# Ackie Enclosure



## jamesbecker (Jan 20, 2011)

I'm about to get a pair of juvie ackies and I've just set up my enclosure for them. The basking spot gets to 62*C with 2 60 watt lights and the cool end is around 28*C. I've set up some rocks, some logs to climb up on and a hollow log in the sand to burrow into. Any recommendations would be helpful.

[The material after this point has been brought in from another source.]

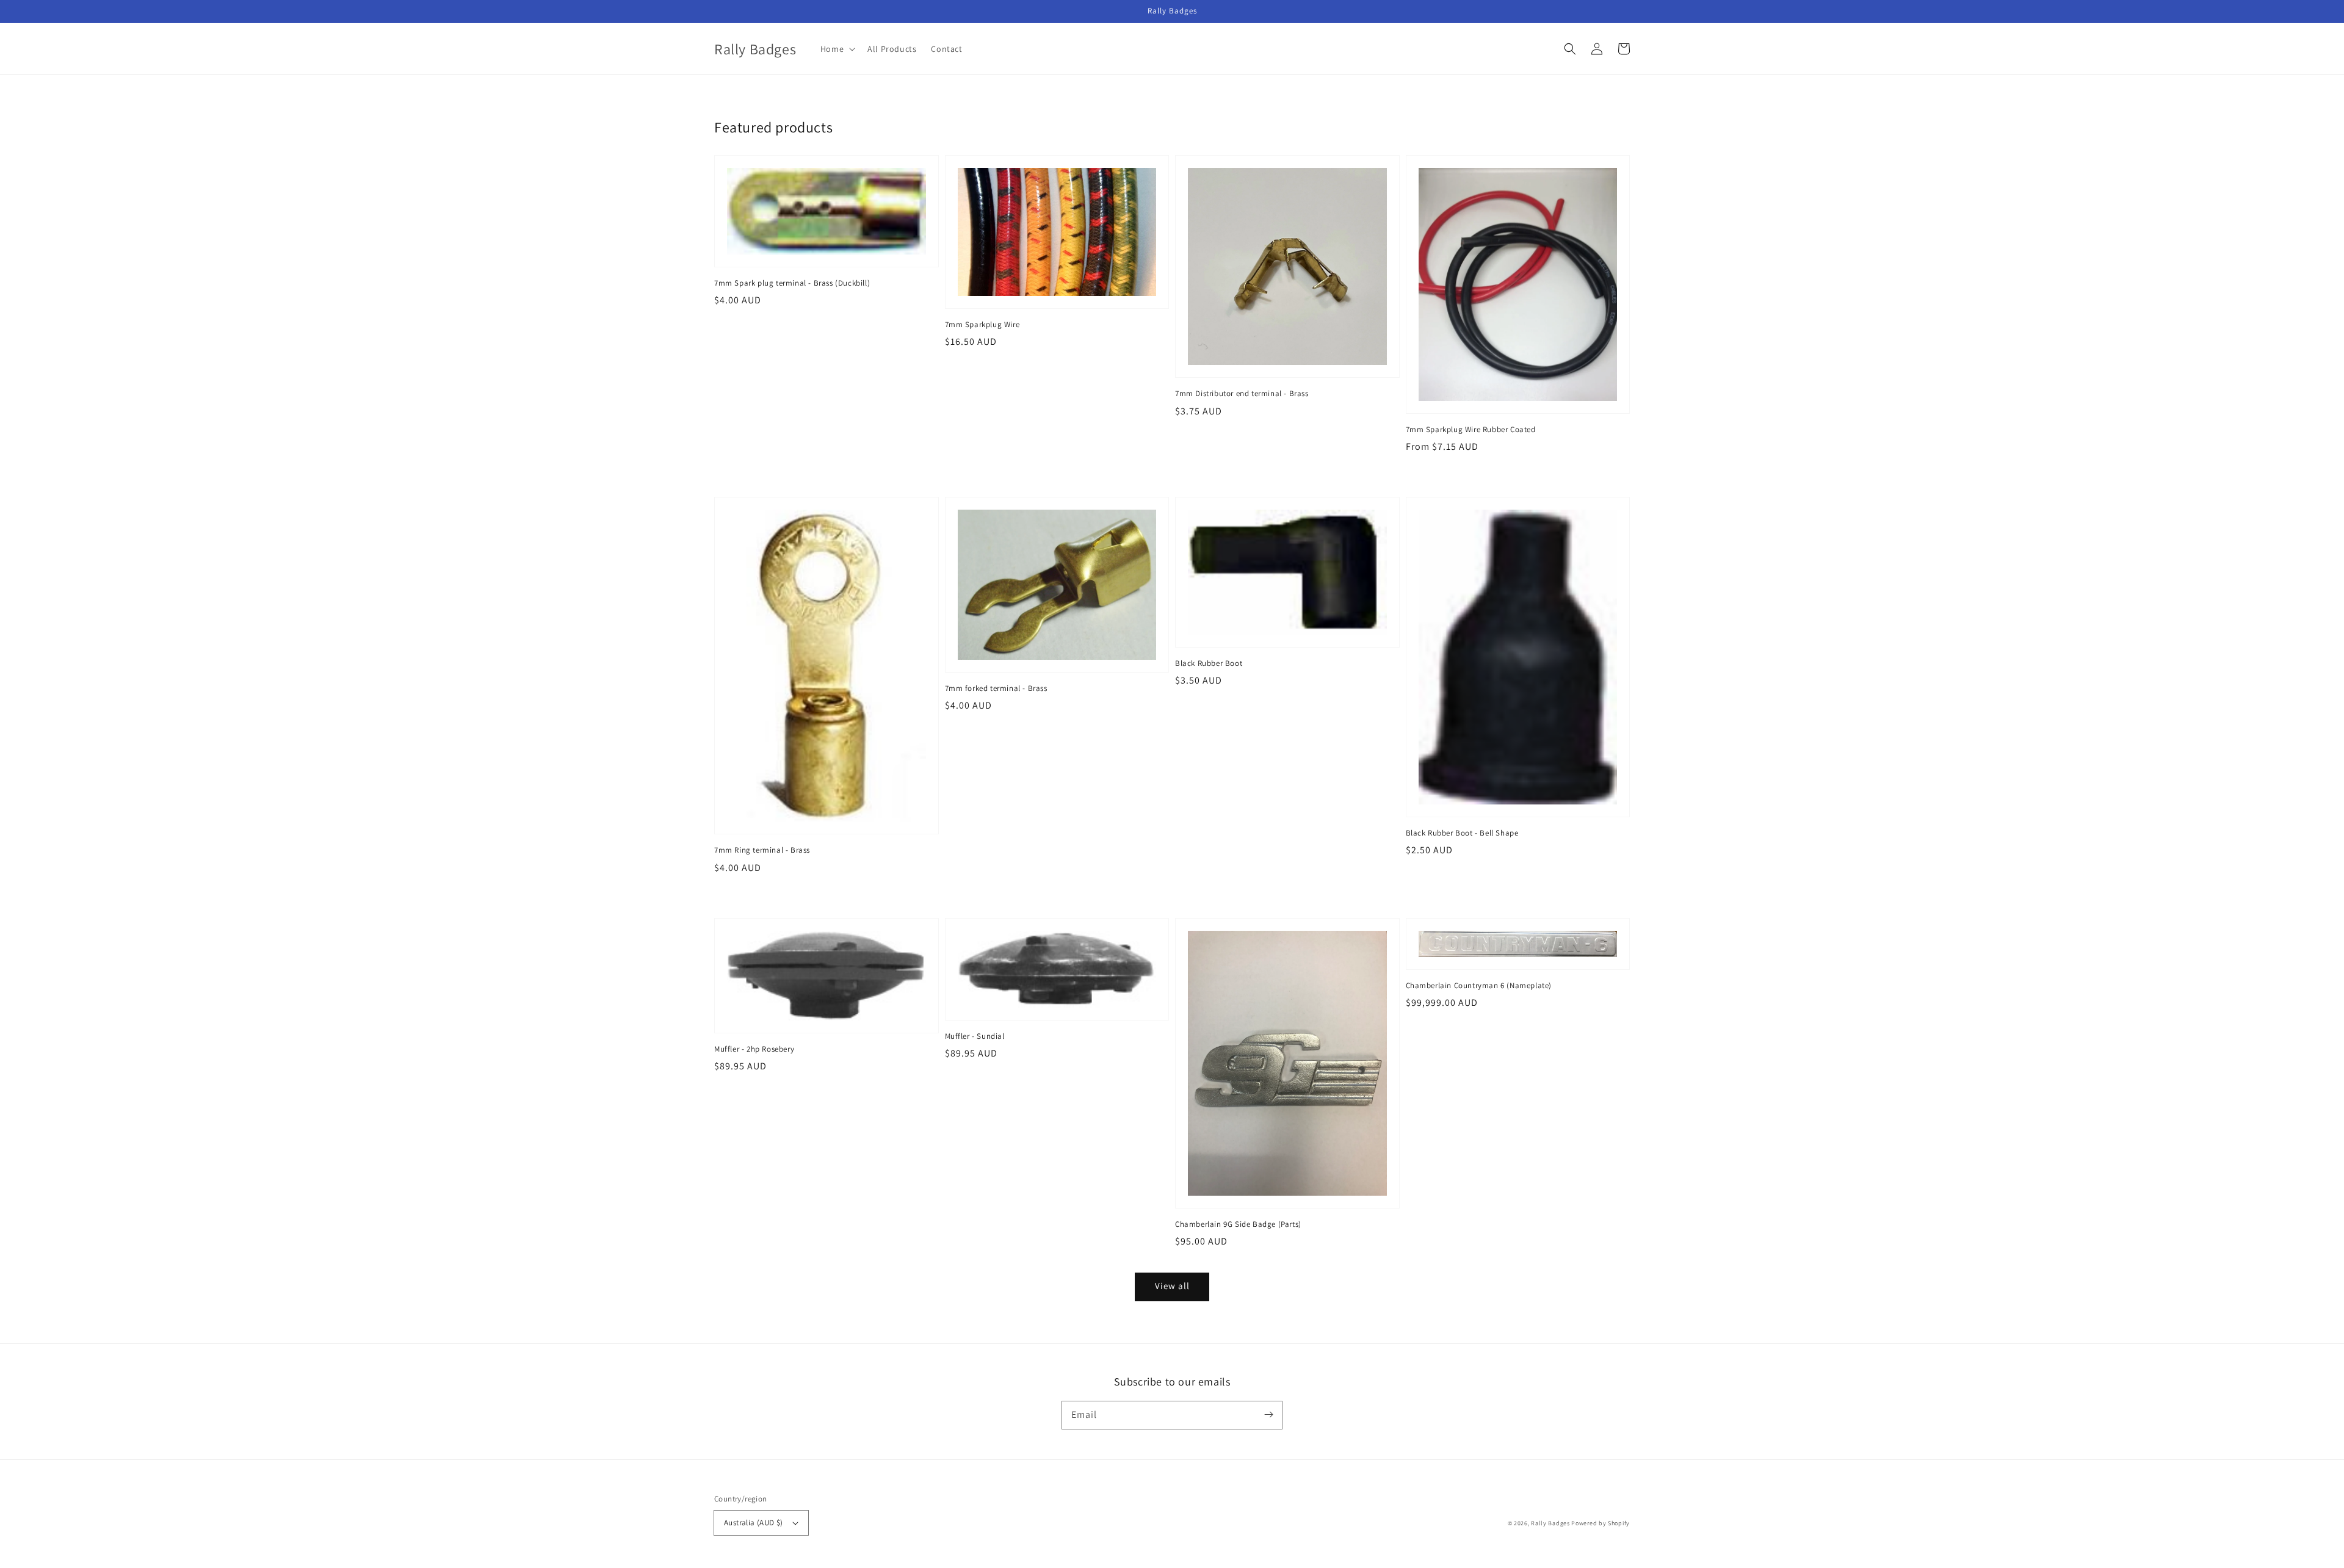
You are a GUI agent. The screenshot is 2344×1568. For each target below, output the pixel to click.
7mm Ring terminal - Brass (762, 850)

Here are some pictures (UV light isn't turned on):


----------



## Chicken (Jan 20, 2011)

dimensions?


----------



## jamesbecker (Jan 20, 2011)

It's 3feet. I'm planning on keeping them in this until they grow then upgrade to a bigger enclosure, 4-6feet.


----------



## cadwallader (Jan 20, 2011)

a 6 ft ackie enclosure is a must for me one day


----------



## Chicken (Jan 20, 2011)

Sounds good james, that sand is a little shallow, see if you can build it up and make it a bit deeper at the back there as they will like to dig and burrow, also keep that in mind for the next cage to have the strip at the front at the bottom quite thick for deeper sand. Your temps are fine, they will love the retes stack, everything looks set good luck!


----------



## jameswhelan (Jan 20, 2011)

looks fairly alright dude. maybe some more hides as monitors love hiding spots, makes them feel secure and safe. can never have enough hides


----------



## dozerman (Jan 20, 2011)

Nice enclosure James, accies are great monitors and an excellent intro to monitors.
Something Ive learnt recently is that a Retes stack should start below the substrate and not just be placed on top. This allows monitors a better range of temps, humidity and security. cheers


----------



## jamesbecker (Jan 20, 2011)

Thanks everyone.
I will add some more sand and get some more hollow logs and hide spots. I do have some wood underneath the Retes stack to make it closer to the light to gain the heat.

Thanks again


----------



## dozerman (Jan 20, 2011)

OK so when you add sand to your enclosure, bury a couple of layers of your stack, thats the ticket!


----------